What
Intensely playful and liberating, WaW explores, in tandem with the eleven dancers who performed Anima Ardens, what it could mean for men who are proud of their masculinity to strike out and discover the feminine in themselves.
Who better than a rampaging, belligerent, and fairly foul-mouthed soccer team in the changing room after a victorious bout on the pitch to give the measure of such a testosterone-laden environment? The retort is immediately snide and obvious; and so it is with the soccer atmosphere and in such a changing room that this research begins, on and with individuals who are in essence and stereotypically reluctant to display the faintest emotion or gesture that could in the slightest way be associated with femininity. They sing with thunderous, low voices; they dance short, basic and well-paced sequences, they undress and it is here with their naked bodies that the men begin to parody anything that could be considered as modesty, camaraderie, or connivance of the other sex. Initially, they play at being them; they then ridicule them, experience them, and finally wallow and lose themselves in them… with glee.

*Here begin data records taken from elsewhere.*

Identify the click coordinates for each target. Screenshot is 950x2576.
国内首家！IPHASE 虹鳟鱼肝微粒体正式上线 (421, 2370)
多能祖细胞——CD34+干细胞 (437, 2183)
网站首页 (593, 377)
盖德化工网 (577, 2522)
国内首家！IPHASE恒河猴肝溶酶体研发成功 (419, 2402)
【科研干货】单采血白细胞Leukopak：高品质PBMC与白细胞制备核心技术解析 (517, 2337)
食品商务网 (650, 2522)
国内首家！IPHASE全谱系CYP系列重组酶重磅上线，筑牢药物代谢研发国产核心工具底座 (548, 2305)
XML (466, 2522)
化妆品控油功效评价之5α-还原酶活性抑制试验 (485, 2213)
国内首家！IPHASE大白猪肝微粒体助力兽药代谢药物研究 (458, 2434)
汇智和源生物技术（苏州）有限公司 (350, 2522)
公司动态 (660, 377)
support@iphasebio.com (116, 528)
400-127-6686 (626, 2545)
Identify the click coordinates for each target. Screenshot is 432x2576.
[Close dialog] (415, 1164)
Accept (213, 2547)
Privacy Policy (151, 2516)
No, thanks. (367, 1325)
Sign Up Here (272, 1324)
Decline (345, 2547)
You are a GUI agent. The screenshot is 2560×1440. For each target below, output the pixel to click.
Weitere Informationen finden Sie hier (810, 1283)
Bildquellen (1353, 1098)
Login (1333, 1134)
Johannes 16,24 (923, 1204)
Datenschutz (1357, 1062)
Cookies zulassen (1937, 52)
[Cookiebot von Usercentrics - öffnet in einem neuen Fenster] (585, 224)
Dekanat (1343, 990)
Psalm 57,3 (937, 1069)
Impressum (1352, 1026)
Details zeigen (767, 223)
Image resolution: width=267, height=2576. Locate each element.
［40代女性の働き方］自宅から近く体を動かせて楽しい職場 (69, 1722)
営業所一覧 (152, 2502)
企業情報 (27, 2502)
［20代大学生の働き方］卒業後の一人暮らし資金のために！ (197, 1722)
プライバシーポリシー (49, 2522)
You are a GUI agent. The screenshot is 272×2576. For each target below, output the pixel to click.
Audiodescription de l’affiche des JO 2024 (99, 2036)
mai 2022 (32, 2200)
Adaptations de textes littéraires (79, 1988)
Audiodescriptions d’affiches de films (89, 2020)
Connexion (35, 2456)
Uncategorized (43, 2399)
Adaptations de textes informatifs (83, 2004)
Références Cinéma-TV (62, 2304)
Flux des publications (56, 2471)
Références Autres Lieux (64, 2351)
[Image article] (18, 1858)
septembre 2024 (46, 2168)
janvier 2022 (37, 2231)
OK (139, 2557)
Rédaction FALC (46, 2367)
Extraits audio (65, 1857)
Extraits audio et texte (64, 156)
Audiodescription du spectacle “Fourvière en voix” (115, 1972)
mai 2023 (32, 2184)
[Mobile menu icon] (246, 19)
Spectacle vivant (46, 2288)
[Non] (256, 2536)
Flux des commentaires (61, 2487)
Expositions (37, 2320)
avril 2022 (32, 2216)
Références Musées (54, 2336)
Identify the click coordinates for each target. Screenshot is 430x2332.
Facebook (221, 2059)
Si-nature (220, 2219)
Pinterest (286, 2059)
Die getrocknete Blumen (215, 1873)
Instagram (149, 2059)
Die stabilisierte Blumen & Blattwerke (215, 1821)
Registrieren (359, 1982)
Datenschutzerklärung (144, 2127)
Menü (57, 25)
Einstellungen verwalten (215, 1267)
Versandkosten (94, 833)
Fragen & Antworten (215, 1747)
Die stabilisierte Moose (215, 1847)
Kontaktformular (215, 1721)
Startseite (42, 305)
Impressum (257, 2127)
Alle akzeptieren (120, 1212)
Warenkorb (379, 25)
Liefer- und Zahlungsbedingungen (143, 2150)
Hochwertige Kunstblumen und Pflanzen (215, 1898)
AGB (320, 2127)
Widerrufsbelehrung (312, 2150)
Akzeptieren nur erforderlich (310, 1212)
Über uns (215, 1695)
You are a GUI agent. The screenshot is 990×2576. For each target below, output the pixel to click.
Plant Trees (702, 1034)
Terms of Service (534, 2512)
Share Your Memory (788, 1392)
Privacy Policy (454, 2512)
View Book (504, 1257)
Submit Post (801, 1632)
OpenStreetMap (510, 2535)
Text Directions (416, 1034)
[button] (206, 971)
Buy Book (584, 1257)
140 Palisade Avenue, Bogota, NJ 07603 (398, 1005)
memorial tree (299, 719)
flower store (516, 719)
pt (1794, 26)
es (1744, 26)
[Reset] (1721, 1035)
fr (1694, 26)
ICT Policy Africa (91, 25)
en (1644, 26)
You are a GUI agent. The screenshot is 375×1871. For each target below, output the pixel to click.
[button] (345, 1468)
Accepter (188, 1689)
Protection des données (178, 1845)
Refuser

Nowadays, numerous researchers are focusing on gender studies in order to decipher what some consider as a contemporary phenomenon (but is this really so?), namely, the appearance of blurred identities, the shifts from feminine to masculine or vice versa, sex changes and other gender-related soul-searching. It is in this spirit that WaW undertakes to captivate audiences with artists, masculine in a caricatured way, who question what could be interesting about recognizing the other in oneself. As well as a heightened dynamism and vitality, humour is ever-present, as are tenderness and a genuine interest in what it means to be a woman’s body, promptly revealed through interplaying movements and attitudes, by trying out clothes or applying make-up. This continues right up to the finale, which is transformed into a great witches’ sabbath reminiscent of those persecutions of which women were victims––and meant to better subjugate them.